As it now stands, the insolvency protection extended to Canada's tobacco companies will expire at the end of this month -- halfway through the Sanction hearing at which the fate of the draft settlement will be discussed. One of the first parts of the agenda of that hearing is expected to address the need for a further stay extension, and January 15th was the deadline for the companies to submit their extension requests. 

At the end of October the companies failed to convince Justice Morawetz to extend the stay until the end of this March.  In Rothmans, Benson and Hedges' motion, the request is for an extension until  the end of February. Imperial Tobacco is asking for and the stay to be extended until  the "Effective Time" when the settlement is put in place. JTI-Macdonald is asking for an extension to March 31, 2025. 

Sanction Order

Draft versions of the court orders to approve the settlement have were submitted together with rationale for adoption. Draft Sanction Orders and Plan Administrator Appointment Orders for Imperial TobaccoRothmans,  Benson and Hedges and  JTI-Macdonald's were filed by their monitors. 


Monitor's Reports

The monitor for each company also filed a report providing their support for the proposed motions and additional information considered useful to the court. These reports provide new background to the mediation process. Reports are now downloadable for JTI-Macdonald, Imperial Tobacco and Rothmans, Benson and Hedges.

One of these reports contain red flags. The reports signal that there could be bumps on the road to implementing a settlement as the companies have not yet agreed on how to divide the responsibility to make payments. According JTI's monitor,  unless this is resolved, the agreement should not be Sanctioned. The "allocation needs to be resolved prior to the sanctioning of the JTIM CCAA Plan as this unresolved issue has the potential to introduce significant commercial uncertainty and ambiguity in the application of the settlement on the Canadian tobacco industry. As a result, JTIM has advised the Monitor that JTIM and its Tobacco Company Group do not support the JTIM CCAA Plan in its current form..."

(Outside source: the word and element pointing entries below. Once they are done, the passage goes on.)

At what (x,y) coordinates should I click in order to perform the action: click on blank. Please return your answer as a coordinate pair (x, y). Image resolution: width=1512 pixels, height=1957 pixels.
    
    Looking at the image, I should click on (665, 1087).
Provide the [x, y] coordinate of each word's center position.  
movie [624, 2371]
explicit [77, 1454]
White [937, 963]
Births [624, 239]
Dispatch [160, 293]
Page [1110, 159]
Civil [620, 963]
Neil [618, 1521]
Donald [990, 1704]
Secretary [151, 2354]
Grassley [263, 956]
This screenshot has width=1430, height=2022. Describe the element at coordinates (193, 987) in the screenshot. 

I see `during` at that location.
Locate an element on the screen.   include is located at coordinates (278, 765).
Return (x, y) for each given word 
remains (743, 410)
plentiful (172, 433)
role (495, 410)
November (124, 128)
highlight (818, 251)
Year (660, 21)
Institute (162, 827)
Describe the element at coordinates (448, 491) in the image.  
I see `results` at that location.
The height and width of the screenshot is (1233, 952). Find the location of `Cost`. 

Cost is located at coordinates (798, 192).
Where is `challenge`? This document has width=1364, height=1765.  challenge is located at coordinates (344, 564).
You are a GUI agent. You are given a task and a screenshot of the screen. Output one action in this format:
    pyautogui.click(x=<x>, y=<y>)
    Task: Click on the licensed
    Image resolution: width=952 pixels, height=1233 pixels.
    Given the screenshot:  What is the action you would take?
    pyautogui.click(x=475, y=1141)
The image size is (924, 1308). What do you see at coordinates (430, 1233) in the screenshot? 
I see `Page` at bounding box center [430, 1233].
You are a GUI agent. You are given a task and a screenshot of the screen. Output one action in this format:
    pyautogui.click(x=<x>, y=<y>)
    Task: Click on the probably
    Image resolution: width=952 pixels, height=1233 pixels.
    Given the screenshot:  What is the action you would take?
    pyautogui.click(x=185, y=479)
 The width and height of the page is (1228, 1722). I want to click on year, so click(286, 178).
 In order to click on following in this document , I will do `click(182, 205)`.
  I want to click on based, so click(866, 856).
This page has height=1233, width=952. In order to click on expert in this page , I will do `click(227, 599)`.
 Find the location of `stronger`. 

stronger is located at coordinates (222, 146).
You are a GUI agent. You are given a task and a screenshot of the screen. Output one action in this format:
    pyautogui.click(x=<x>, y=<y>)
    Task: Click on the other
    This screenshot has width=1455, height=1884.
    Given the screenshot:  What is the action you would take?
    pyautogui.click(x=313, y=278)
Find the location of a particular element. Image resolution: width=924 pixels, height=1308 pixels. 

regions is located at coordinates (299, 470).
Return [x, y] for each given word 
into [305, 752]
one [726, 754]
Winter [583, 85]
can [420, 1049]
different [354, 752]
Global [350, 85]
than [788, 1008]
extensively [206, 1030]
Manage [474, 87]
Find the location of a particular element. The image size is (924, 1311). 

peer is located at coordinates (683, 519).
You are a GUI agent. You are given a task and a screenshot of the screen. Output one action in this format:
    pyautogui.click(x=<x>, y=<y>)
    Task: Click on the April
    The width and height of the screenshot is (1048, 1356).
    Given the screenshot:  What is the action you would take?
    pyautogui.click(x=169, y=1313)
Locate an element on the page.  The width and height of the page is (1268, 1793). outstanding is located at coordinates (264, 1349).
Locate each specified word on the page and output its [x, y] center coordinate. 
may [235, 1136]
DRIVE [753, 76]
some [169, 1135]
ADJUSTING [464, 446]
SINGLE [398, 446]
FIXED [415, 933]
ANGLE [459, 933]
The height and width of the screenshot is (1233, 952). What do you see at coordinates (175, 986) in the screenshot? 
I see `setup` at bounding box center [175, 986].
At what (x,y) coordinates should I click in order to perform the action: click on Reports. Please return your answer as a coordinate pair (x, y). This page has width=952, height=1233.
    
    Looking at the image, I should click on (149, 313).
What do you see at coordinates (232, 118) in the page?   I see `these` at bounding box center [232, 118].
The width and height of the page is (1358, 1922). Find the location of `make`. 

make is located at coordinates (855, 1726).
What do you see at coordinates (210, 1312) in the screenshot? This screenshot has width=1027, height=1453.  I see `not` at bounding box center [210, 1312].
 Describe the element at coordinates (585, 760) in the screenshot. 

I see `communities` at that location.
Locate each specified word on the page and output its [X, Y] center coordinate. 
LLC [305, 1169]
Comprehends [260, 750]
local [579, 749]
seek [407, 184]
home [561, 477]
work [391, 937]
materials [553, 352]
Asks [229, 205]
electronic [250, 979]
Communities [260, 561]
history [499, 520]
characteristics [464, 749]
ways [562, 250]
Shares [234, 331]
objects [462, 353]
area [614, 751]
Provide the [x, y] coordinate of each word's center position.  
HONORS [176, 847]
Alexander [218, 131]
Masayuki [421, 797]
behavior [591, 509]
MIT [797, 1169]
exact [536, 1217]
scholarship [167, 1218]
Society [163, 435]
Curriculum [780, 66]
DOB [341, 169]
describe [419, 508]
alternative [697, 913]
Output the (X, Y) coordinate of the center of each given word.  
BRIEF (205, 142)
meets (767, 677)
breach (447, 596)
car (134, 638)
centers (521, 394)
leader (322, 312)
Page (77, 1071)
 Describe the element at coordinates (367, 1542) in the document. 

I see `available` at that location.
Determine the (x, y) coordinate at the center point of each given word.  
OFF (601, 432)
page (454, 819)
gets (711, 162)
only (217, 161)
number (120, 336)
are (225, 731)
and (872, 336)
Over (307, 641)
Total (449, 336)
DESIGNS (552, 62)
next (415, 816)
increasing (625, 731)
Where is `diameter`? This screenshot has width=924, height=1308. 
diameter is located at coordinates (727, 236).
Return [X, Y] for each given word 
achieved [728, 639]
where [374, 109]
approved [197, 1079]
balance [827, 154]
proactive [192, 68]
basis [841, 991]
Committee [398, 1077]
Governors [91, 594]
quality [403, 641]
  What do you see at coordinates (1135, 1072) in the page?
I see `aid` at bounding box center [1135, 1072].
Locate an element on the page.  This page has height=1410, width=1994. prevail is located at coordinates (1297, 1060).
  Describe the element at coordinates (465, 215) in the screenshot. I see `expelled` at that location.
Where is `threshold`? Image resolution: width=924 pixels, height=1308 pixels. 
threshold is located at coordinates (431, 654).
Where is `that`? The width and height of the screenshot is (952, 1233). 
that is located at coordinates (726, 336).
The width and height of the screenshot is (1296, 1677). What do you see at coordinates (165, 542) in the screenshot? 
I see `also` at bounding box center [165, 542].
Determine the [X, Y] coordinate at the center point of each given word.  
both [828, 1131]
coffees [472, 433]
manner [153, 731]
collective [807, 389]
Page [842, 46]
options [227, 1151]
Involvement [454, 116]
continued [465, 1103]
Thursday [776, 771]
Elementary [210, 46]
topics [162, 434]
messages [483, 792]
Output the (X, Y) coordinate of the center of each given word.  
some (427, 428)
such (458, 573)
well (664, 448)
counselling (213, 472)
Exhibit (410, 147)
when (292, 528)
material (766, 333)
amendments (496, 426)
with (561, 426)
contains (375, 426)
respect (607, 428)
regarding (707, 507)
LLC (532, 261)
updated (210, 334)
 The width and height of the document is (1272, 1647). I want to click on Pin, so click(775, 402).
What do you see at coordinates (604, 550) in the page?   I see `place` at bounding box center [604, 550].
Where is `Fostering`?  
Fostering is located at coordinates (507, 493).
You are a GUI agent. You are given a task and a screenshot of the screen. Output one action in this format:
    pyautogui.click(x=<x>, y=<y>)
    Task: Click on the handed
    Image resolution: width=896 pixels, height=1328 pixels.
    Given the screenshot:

Although all the monitors had previously given a green light for moving ahead with a Sanction hearing, JTI's is now expressing concerns that because of the unresolved issues the agreement might be doomed to fail.  

"44. The working assumption of the Monitor in seeking the Meeting Order and the Sanction Protocol Order was that the issue of allocation had a reasonable prospect of being resolved in the existing Mediation process prior to the sanctioning of the CCAA Plan and therefore the JTIM CCAA Plan was not doomed to fail. 
45. In the Monitor’s view, addressing the uncertainty arising from the allocation issue is a significant consideration in the workability of the JTIM CCAA Plan. 
46. If the parties do not agree on allocation, or allocation is not otherwise settled, there is an implementation risk."

Nor have JTIM's other concerns regarding the impact of the settlement on its intra-corporate financial practices been resolved. Their Monitor's report provides a background on this issue and uses them as a basis to demur on whether the court should sanction the agreement. Monitors for the other two companies recommend that the court issue a Sanction Order. 

Updated January 17, 1:00 p.m.

------------------------

*Disclosure: The staff of Physicians for a Smoke-Free Canada were among those who worked on a contingency basis for the counsel to the Quebec class action.